§ Aim of the exercise
Every record below must be copied exactly, with images dropped.

***** Material supplied

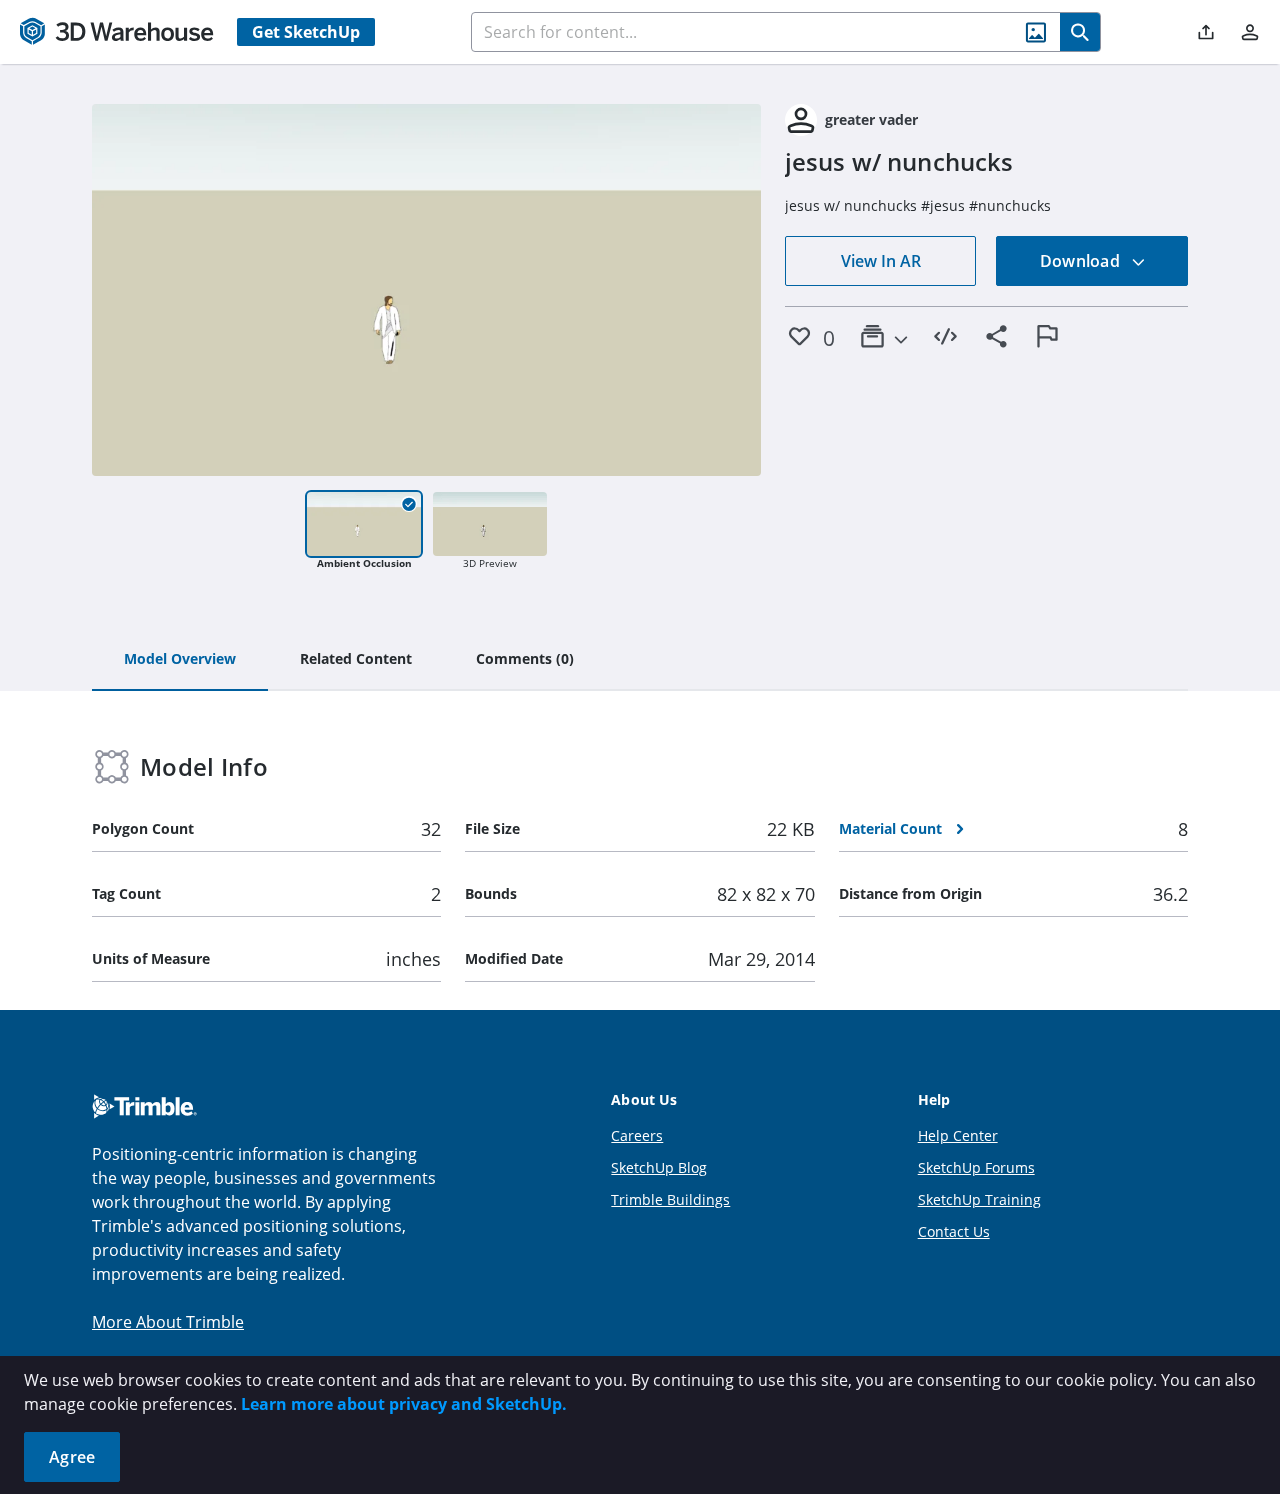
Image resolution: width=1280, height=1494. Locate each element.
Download (1082, 261)
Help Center (958, 1135)
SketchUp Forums (976, 1167)
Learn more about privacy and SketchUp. (404, 1404)
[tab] (180, 660)
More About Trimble (168, 1322)
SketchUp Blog (659, 1167)
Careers (637, 1135)
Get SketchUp (306, 32)
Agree (72, 1457)
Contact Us (954, 1231)
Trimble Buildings (670, 1199)
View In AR (881, 261)
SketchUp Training (979, 1199)
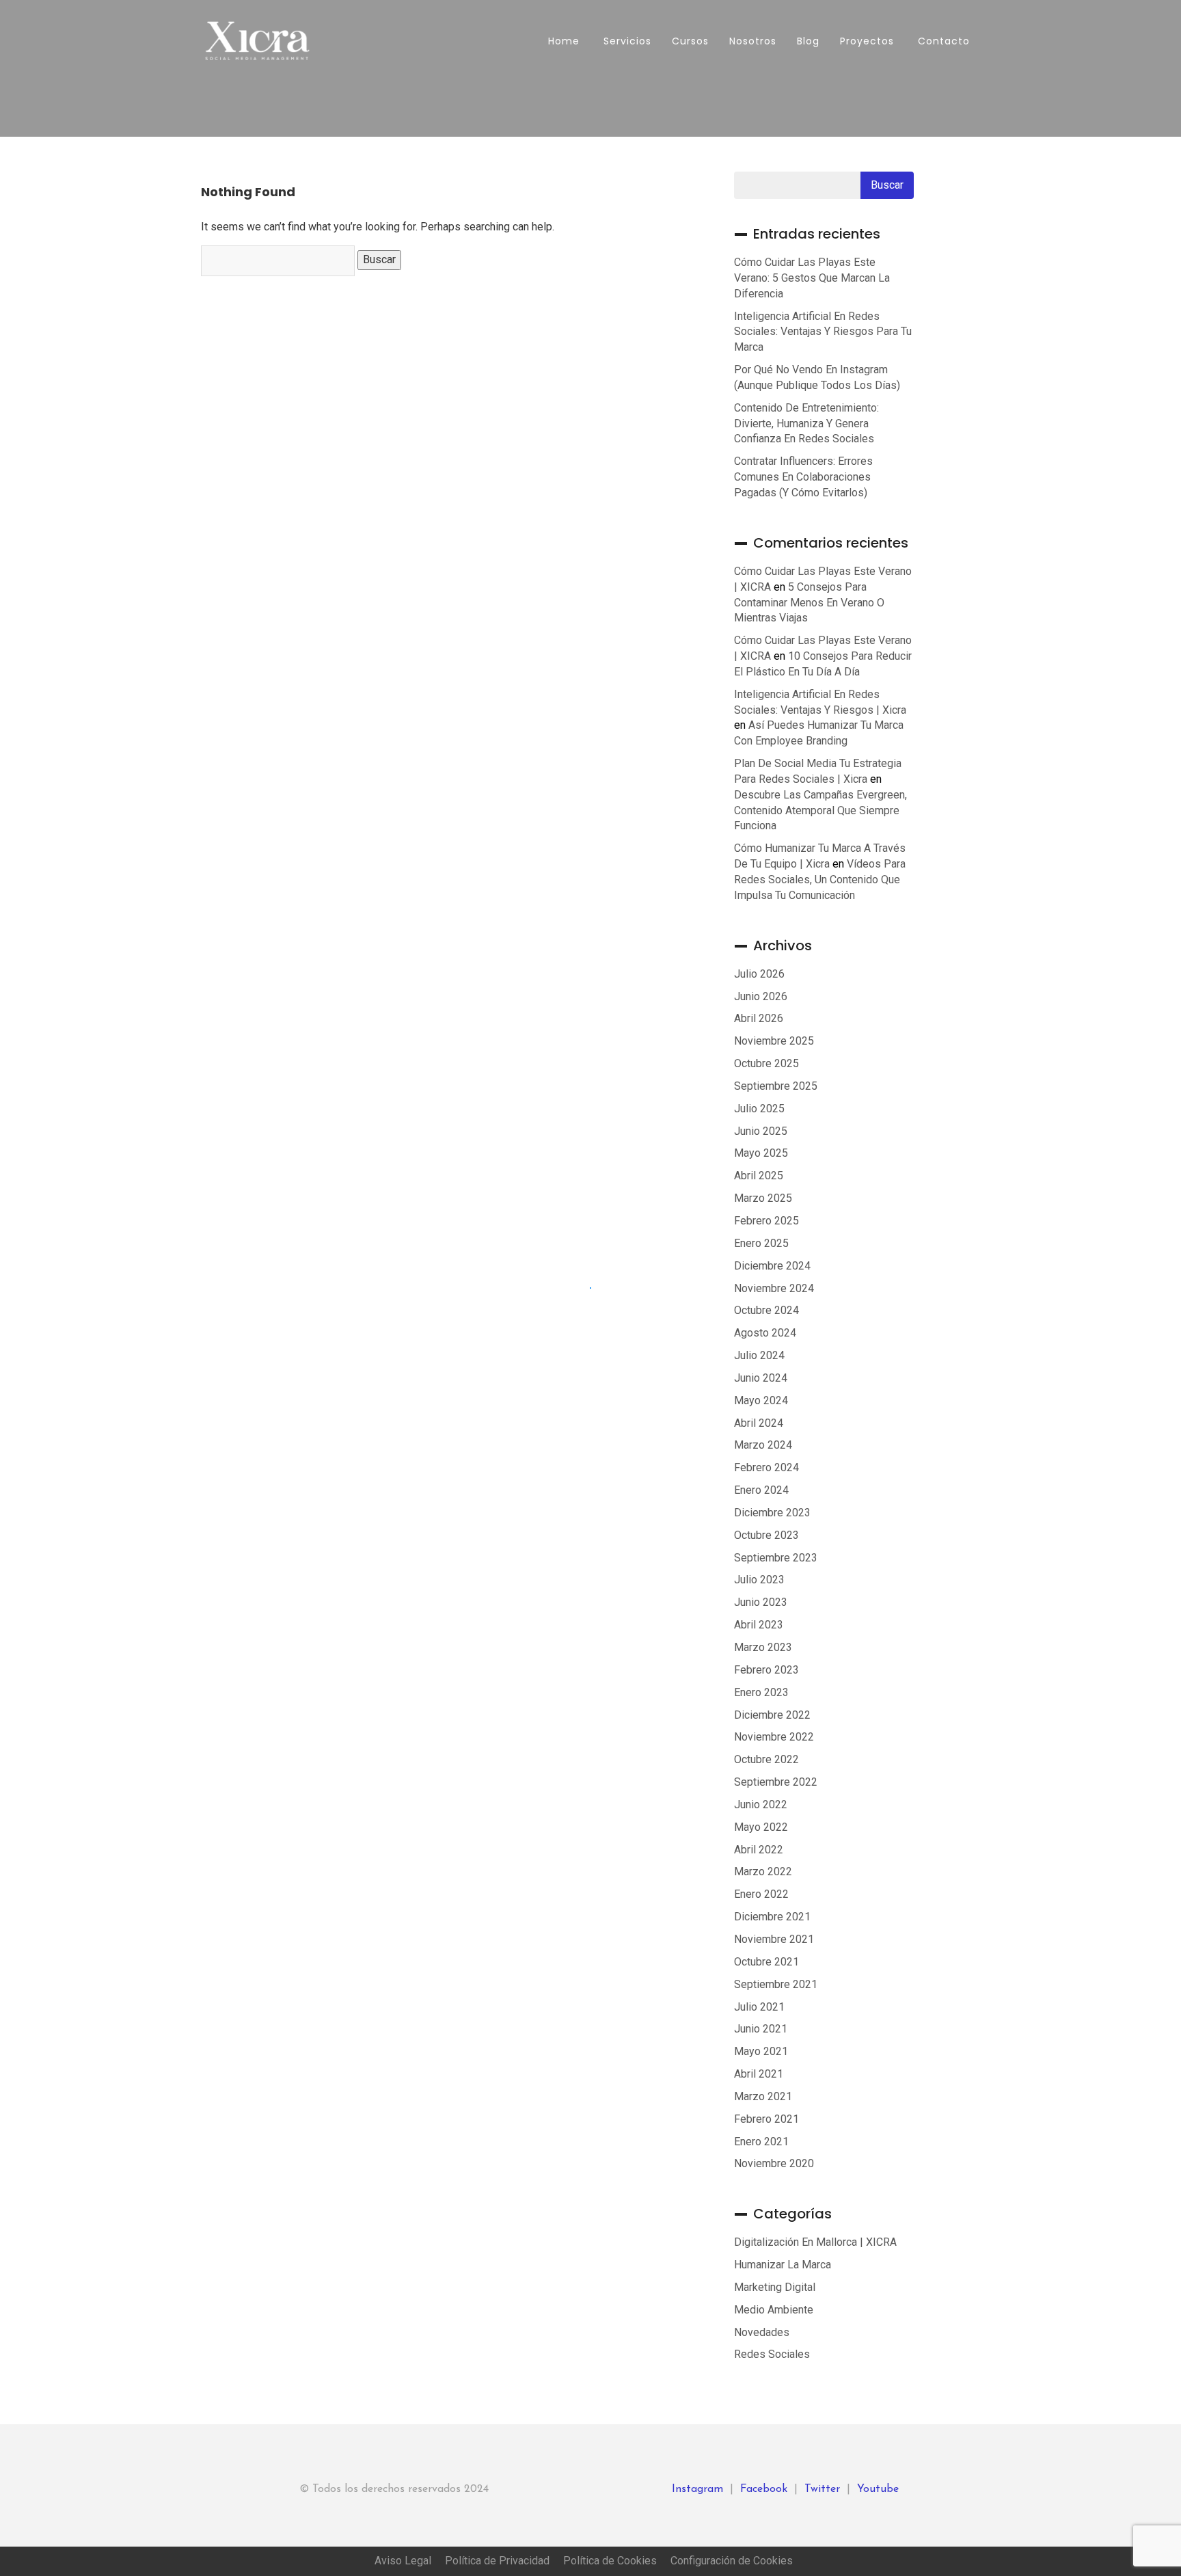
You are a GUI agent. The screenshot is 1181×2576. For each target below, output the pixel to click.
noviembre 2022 (774, 1736)
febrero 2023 (766, 1669)
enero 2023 (761, 1692)
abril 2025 (758, 1175)
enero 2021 (761, 2141)
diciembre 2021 (772, 1916)
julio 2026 (759, 973)
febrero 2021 (766, 2118)
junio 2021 (760, 2028)
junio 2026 (760, 996)
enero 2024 (761, 1490)
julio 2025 (759, 1108)
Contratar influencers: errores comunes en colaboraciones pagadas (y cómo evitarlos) (803, 477)
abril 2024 (758, 1423)
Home (562, 41)
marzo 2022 (763, 1871)
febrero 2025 (766, 1220)
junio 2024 (760, 1377)
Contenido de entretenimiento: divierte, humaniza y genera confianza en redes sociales (806, 423)
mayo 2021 (761, 2051)
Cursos (690, 41)
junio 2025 (760, 1131)
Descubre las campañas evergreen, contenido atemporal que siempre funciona (820, 810)
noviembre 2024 (774, 1288)
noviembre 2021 (774, 1939)
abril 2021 (758, 2073)
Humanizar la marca (782, 2264)
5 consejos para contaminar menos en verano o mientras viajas (809, 602)
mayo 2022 (761, 1827)
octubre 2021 (766, 1961)
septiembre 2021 (775, 1984)
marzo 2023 (763, 1647)
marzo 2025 (763, 1198)
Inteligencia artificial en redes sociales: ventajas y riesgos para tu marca (823, 332)
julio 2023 (759, 1579)
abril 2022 (758, 1849)
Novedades (761, 2332)
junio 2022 (760, 1804)
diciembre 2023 (772, 1512)
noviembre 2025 (774, 1040)
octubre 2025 (766, 1063)
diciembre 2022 (772, 1714)
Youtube (878, 2489)
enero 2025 (761, 1243)
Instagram (697, 2489)
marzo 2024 (763, 1444)
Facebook (763, 2489)
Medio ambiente (773, 2309)
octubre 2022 (766, 1759)
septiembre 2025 (775, 1085)
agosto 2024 (765, 1332)
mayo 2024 (761, 1400)
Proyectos (867, 41)
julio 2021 (759, 2006)
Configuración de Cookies (731, 2560)
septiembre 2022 (775, 1781)
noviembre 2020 (774, 2163)
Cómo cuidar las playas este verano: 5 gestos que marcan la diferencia (812, 278)
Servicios (625, 41)
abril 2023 (758, 1624)
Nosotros (752, 41)
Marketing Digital (774, 2287)
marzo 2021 (763, 2096)
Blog (808, 41)
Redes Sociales (772, 2354)
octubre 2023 (766, 1535)
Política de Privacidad (497, 2560)
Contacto (942, 41)
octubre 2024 (766, 1310)
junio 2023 (760, 1602)
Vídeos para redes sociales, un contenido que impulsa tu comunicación (820, 879)
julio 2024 (759, 1355)
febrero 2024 (766, 1467)
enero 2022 (761, 1894)
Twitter (822, 2489)
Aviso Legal (403, 2560)
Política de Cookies (610, 2560)
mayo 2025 (761, 1152)
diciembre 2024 (772, 1265)
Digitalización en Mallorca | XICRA (815, 2242)
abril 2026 (758, 1018)
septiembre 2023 (775, 1557)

**********

§ Task result
Image resolution: width=1280, height=1494. Locate each element.
Download (1082, 261)
Help Center (958, 1135)
SketchUp Forums (976, 1167)
Learn more about privacy and SketchUp. (404, 1404)
[tab] (180, 660)
More About Trimble (168, 1322)
SketchUp Blog (659, 1167)
Careers (637, 1135)
Get SketchUp (306, 32)
Agree (72, 1457)
Contact Us (954, 1231)
Trimble Buildings (670, 1199)
View In AR (881, 261)
SketchUp Training (979, 1199)
You are a GUI agent. The screenshot is 1181×2576. For each target below, output the pixel to click.
noviembre 2022 (774, 1736)
febrero 2023 (766, 1669)
enero 2023 (761, 1692)
abril 2025 (758, 1175)
enero 2021 (761, 2141)
diciembre 2021 (772, 1916)
julio 2026 (759, 973)
febrero 2021 (766, 2118)
junio 2021 (760, 2028)
junio 2026 (760, 996)
enero 2024 (761, 1490)
julio 2025 (759, 1108)
Contratar influencers: errores comunes en colaboraciones pagadas (y cómo evitarlos) (803, 477)
abril 2024 (758, 1423)
Home (562, 41)
marzo 2022 (763, 1871)
febrero 2025 (766, 1220)
junio 2024 (760, 1377)
Contenido de entretenimiento: divierte, humaniza y genera confianza en redes sociales (806, 423)
mayo 2021 (761, 2051)
Cursos (690, 41)
junio 2025 (760, 1131)
Descubre las campañas evergreen, contenido atemporal que siempre funciona (820, 810)
noviembre 2024 (774, 1288)
noviembre 2021 (774, 1939)
abril 2021 (758, 2073)
Humanizar la marca (782, 2264)
5 consejos para contaminar menos en verano o mientras viajas (809, 602)
mayo 2022 (761, 1827)
octubre 2021 (766, 1961)
septiembre 2021 (775, 1984)
marzo 2023 (763, 1647)
marzo 2025 (763, 1198)
Inteligencia artificial en redes sociales: ventajas y riesgos para tu marca (823, 332)
julio 2023 (759, 1579)
abril 2022 (758, 1849)
Novedades (761, 2332)
junio 2022 (760, 1804)
diciembre 2023 (772, 1512)
noviembre 2025 (774, 1040)
octubre 2025 (766, 1063)
diciembre 2022 (772, 1714)
Youtube (878, 2489)
enero 2025 (761, 1243)
Instagram (697, 2489)
marzo 2024 (763, 1444)
Facebook (763, 2489)
Medio ambiente (773, 2309)
octubre 2022 (766, 1759)
septiembre 2025 (775, 1085)
agosto 2024 (765, 1332)
mayo 2024 (761, 1400)
Proyectos (867, 41)
julio 2021 (759, 2006)
Configuración de Cookies (731, 2560)
septiembre 2022 (775, 1781)
noviembre 2020 (774, 2163)
Cómo cuidar las playas este verano: 5 gestos que marcan la diferencia (812, 278)
Servicios (625, 41)
abril 2023 (758, 1624)
Nosotros (752, 41)
Marketing Digital (774, 2287)
marzo 2021 (763, 2096)
Blog (808, 41)
Redes Sociales (772, 2354)
octubre 2023 (766, 1535)
Política de Privacidad (497, 2560)
Contacto (942, 41)
octubre 2024 (766, 1310)
junio 2023 (760, 1602)
Vídeos para redes sociales, un contenido que impulsa tu comunicación (820, 879)
julio 2024 (759, 1355)
febrero 2024 (766, 1467)
enero 2022 (761, 1894)
Twitter (822, 2489)
Aviso Legal (403, 2560)
Política de Cookies (610, 2560)
mayo 2025 (761, 1152)
diciembre 2024 (772, 1265)
Digitalización en Mallorca | XICRA (815, 2242)
abril 2026 (758, 1018)
septiembre 2023 (775, 1557)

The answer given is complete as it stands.